[To do]
[A] From the market commentary below, list every emerging market other than India that it names.
[B] Answer these questions from the market commentary below:
(i) What level did WPI inflation reach for April?
(ii) What is the size of the government's strategic divestment plan for FY22?
(iii) Above what level must the Nifty close decisively to begin a fresh bullish upmove within the channel?
[C] In one to three sentences, explain why organizations are increasing their share of exports, according to the market commentary below.

[Supplied text]
______________________________
Markets Afloat Despite Inflation By Nirali Shah, Head of Equity Research, Samco Securities
Below is Weekly article on Markets Afloat Despite Inflation! By Nirali Shah, Head of Equity Research, Samco Securities
“Indian benchmark indices had nothing short of an erratic week following WPI inflation numbers, which hit their 11-year high at 10.49% for April. While higher inflation is disturbing the Street, its near-term impact was outweighed by the declining COVID-19 cases in India. While FPIs turned net sellers only last month, India held on to its position as the most preferred emerging investment destination since April 2019, barring a few months. In the past 12M it has garnered the highest FPI equity inflows of over Rs. 36,618 Crs (as of April 30). Brazil ranks second with around Rs. 10,811 Crs as per CLSA data while other EMs such as Indonesia, Taiwan, Thailand and South Korea have seen net negative net flows.This data indicates that a few months of FPI outflows could cause short-term corrections in the markets but at the end of the day Indian markets continue to remain stable at the current moment. Additionally, as DIIs continue to add equities, bourses may continue to be at loggerheads between the two sides. RBI continued its G-Sec buying program which further funneled growth across the Indian bond markets, enabling the central bank to sustain the current low rate environment while maintaining yields within the 6-6.5% range for the 10-year bond
While inflation has taken center stage across broader markets, fueled in part by the rising commodity prices, the result season has shed light on another perspective. India is amidst a demand pull scenario which is driving earnings and re-rating stocks. Production activities have been at normal levels across consumer goods, for both durables as well as retail, but logistical constraints have emerged owing to limitations in mobility which hasled to both declining volumes and lower realizations for companies. Consumption in the discretionary space has seen a drastic decline because despite liquidity, the common man continues to prioritize his spending towards essentials. This excess money seems to have been diverted towards gold to an extent asit continues to gain traction as an inflation hedge. While demand continues to remain subdued in the short-term due to lockdowns, the trend in merchant exports has been improving strongly as it saw a 195% jump YoY and a 17% jump since April 2019. Organizations are balancing out their inventories by increasing their share of exports to offset domestic cutbacks for the time being. Investors can keep various export oriented stocks on their radar and should allocate certain portion of their portfolio to Gold. A good way for retail investors to invest in gold would be to lap up the current sovereign gold bonds in the market which also have a decent interest component attached.
Event of the Week
Government’s ambitious strategic divestment plans of Rs. 1.75 trillion for FY22 has temporarily been derailed on account of the second wave. From due diligence processes for Air India and BPCL,to divestment of SCI and BEML, to partial stake sale in LIC through an OFS, the timetable of scheduled activities has been unwillingly delayed. But undeterred by these setbacks, government managed to sell a majority part of SUUTI’s remaining stake in Axis Bank via OFS which might garner close to Rs. 4000 Crs. Hence, even with this temporary derailment, 80-90% target still appears attainable which can still save some damage on the fiscal front.
Technical Outlook
Nifty50 index closed the week on a positive note and crossed the previous short term resistance of 15050. Although it is trading very close to its all-time highs but it is still below the rising channel and has not given any directional move to break it yet. Nifty needs to close decisively above 15200 to start a fresh bullish upmove within the channel. As long as it does not take a decisive direction, we maintain a sideways to mild bullish outlook.”
______________________________
[Supplied data]
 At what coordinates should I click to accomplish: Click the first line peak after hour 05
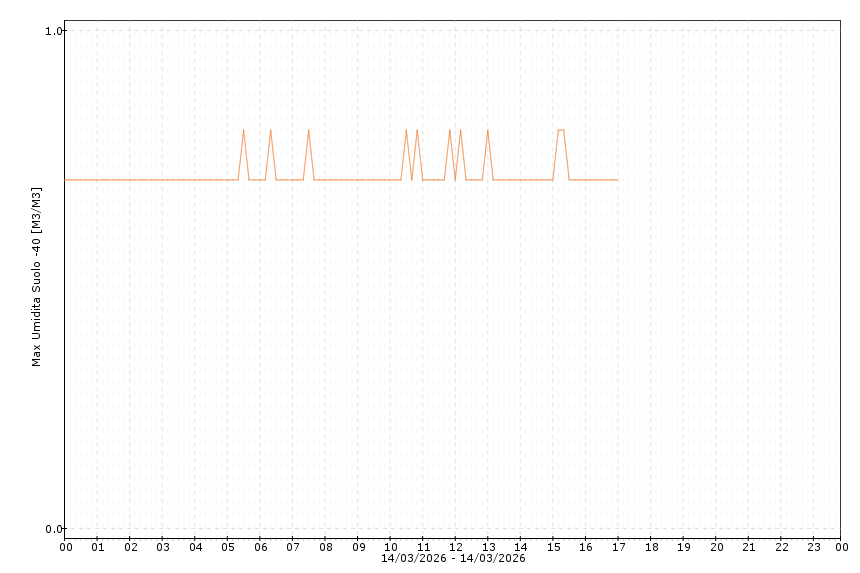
______________________________
[Answers for this exercise]
[A] Brazil, Indonesia, Taiwan, Thailand, South Korea

[B]
(i) 10.49%, an 11-year high
(ii) Rs. 1.75 trillion
(iii) 15200

[C] Domestic demand remains subdued in the short term because of lockdowns. Organizations are therefore raising their share of exports to balance their inventories and offset domestic cutbacks for the time being.